Broadband Landing In Remote AlaskaBroadband Landing In Remote Alaska
As the second largest island in the U.S., Kodiak Island's 100-mile length, 60-mile width, and mountainous terrain make it one of the country's most remote regions. The fiber optic links will provide customers with voice, Internet, and data services.
July 17, 2006
Fiber optic connections will be extended to areas of Kodiak Island and the Kenai Peninsula by Alcatel, which said Monday that it plans to lay the connections using its Maersk Defender cable ship.
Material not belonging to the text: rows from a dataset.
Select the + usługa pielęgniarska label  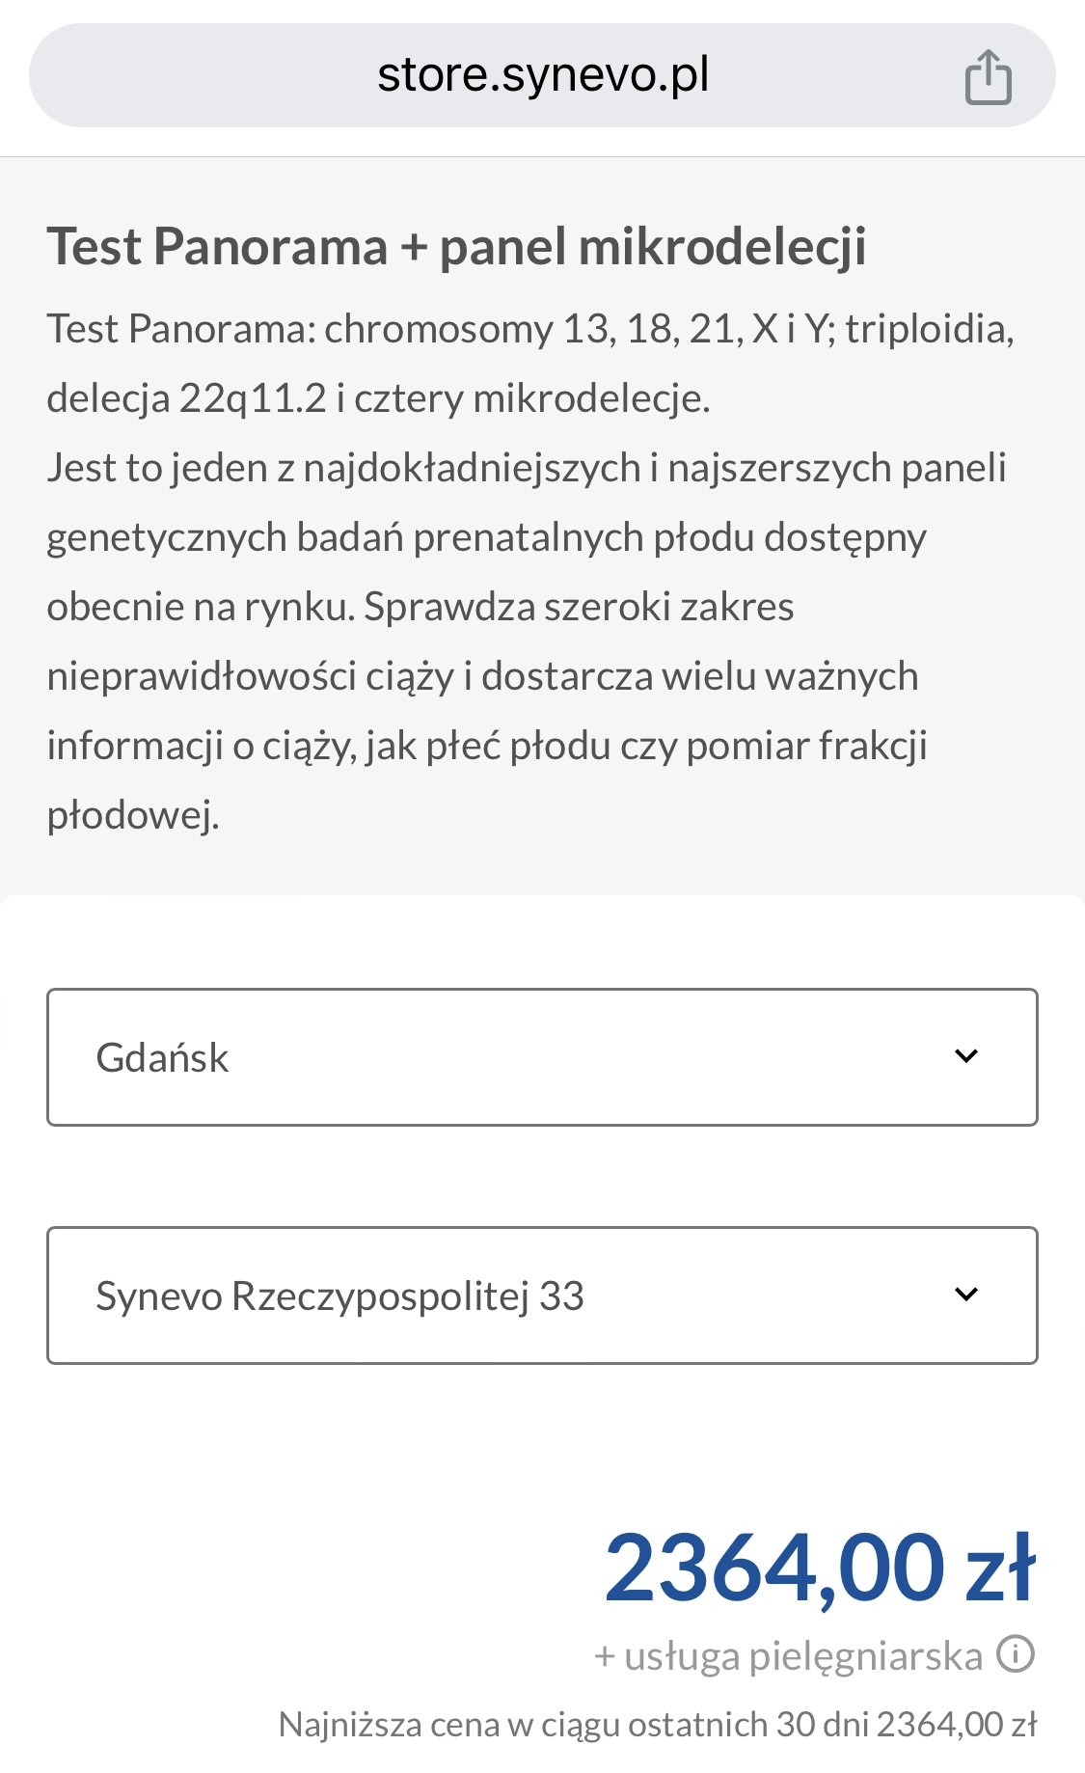[x=788, y=1655]
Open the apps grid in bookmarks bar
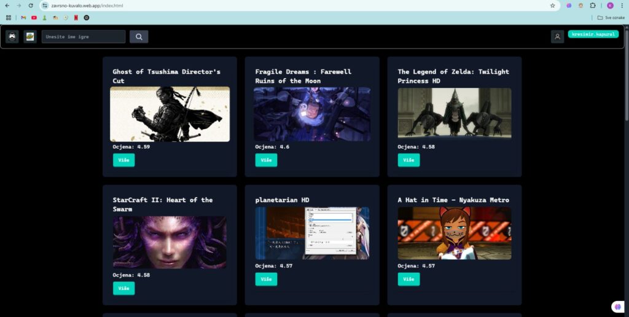This screenshot has height=317, width=629. (9, 18)
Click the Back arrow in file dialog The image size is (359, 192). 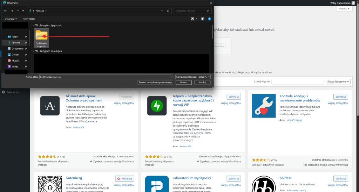[5, 11]
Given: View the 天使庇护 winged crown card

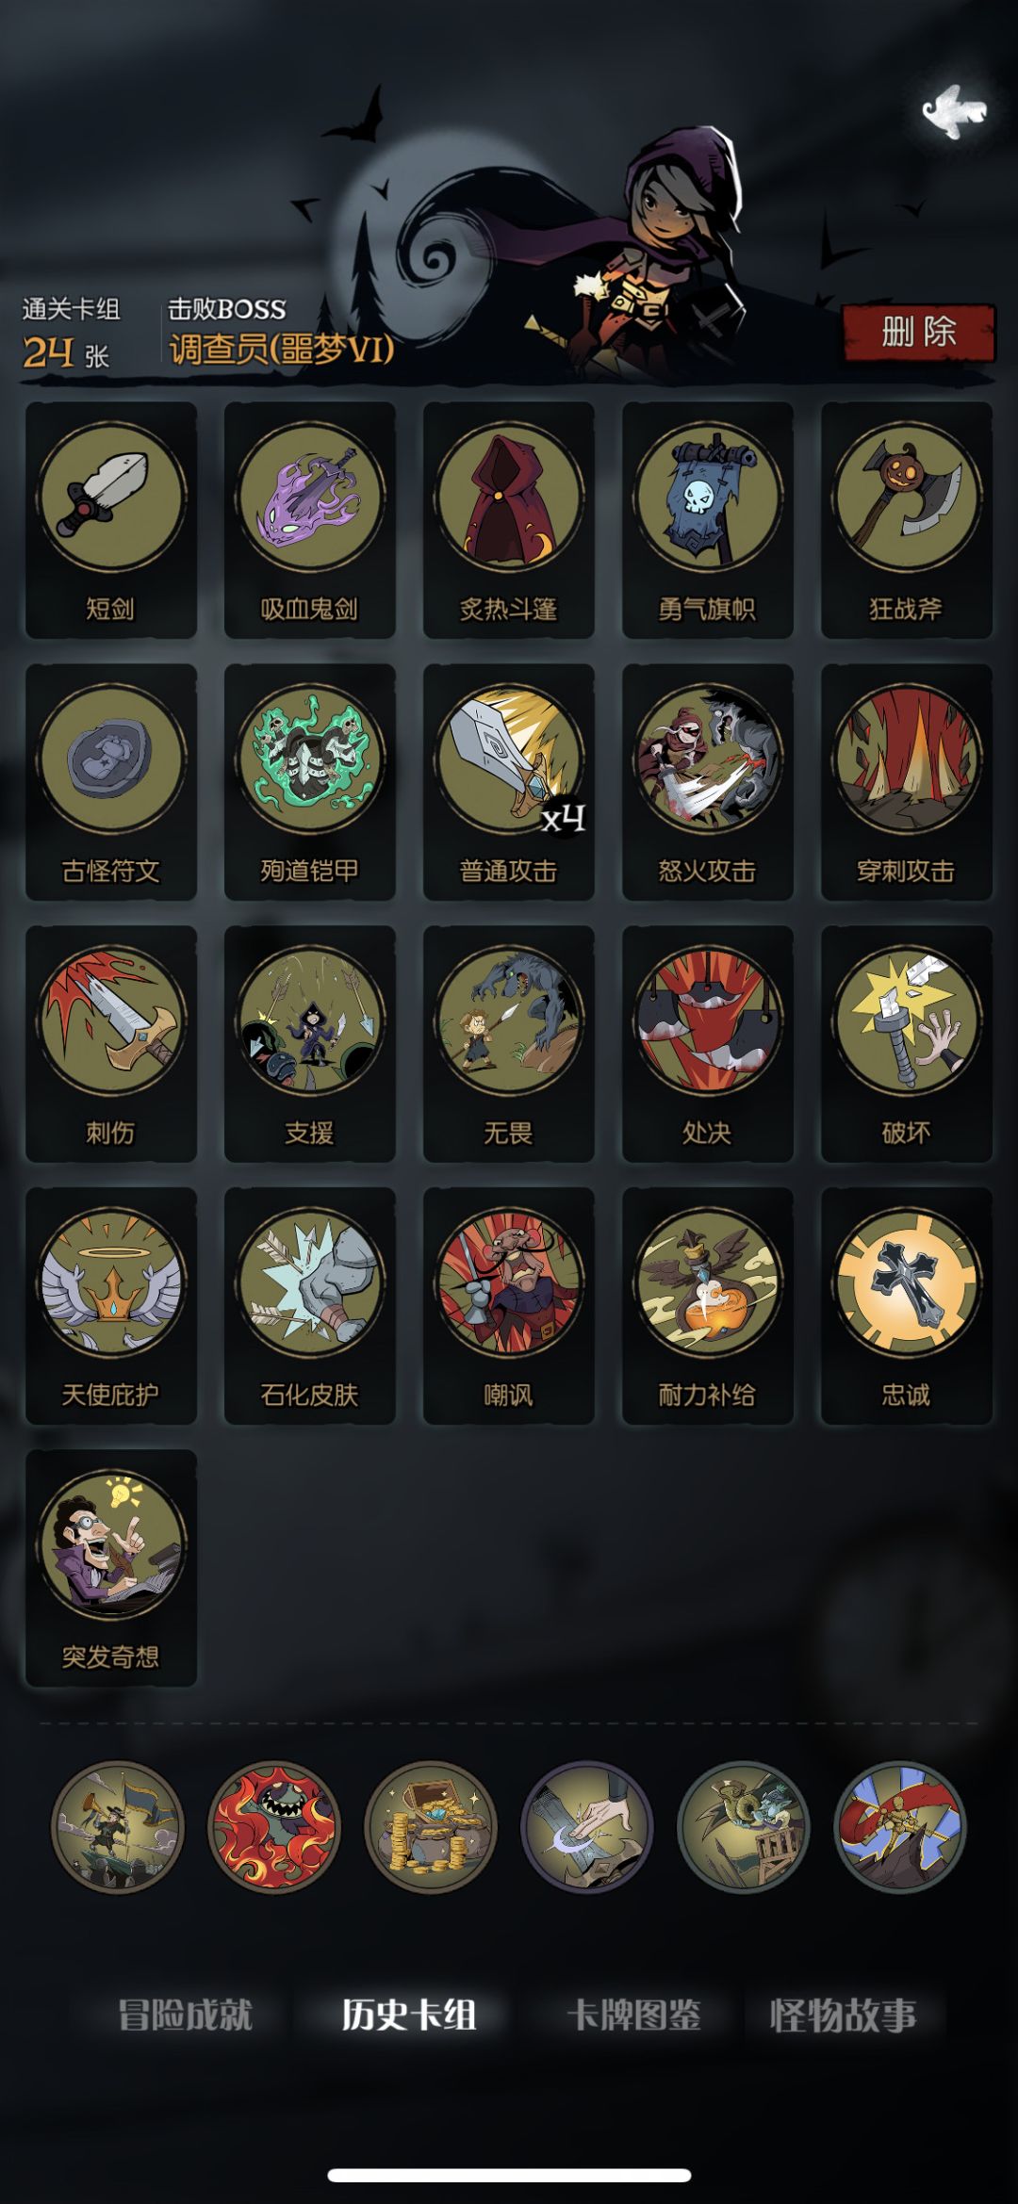Looking at the screenshot, I should 111,1306.
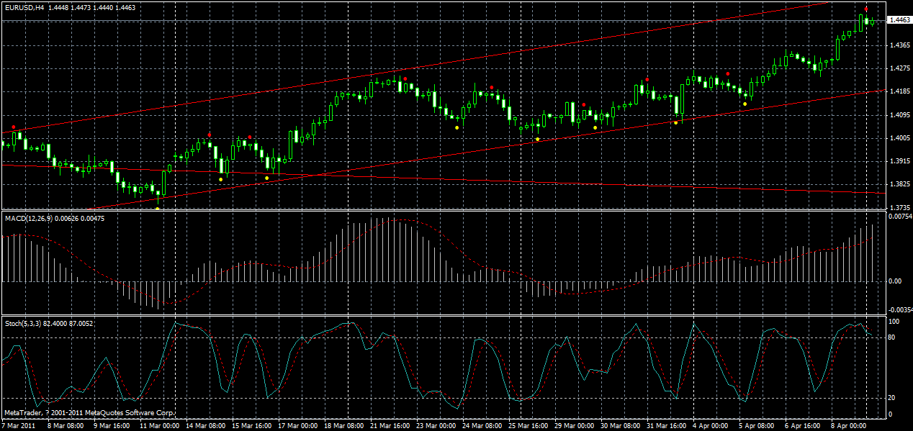Click the 0.00754 MACD scale value

pyautogui.click(x=900, y=216)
The regional submarine cable network will be deployed under the auspices of the Kodiak Kenai Cable Company (KKCC), which is a subsidiary of the Alaskan Old Harbor Native Corp. The connections will span from Alaska's Anchorage and Seward cities to communities on Kodiak Island and the Kenai Peninsula. As the second largest island in the U.S., Kodiak Island's 100-mile length, 60-mile width, and mountainous terrain make it one of the country's most remote regions. The fiber optics links will provide customers with voice, Internet, and data services. "This achievement will enable us to give access to new, advanced services to a large number of residential and business users, while enhancing the security and quality of existing services," Walt Ebell, CEO of KKCC, said in a statement. Alcatel said future capacity expansions of its submarine cabling solution via dense wavelength division multiplexing (DWDM) will enable service providers to meet future traffic demands.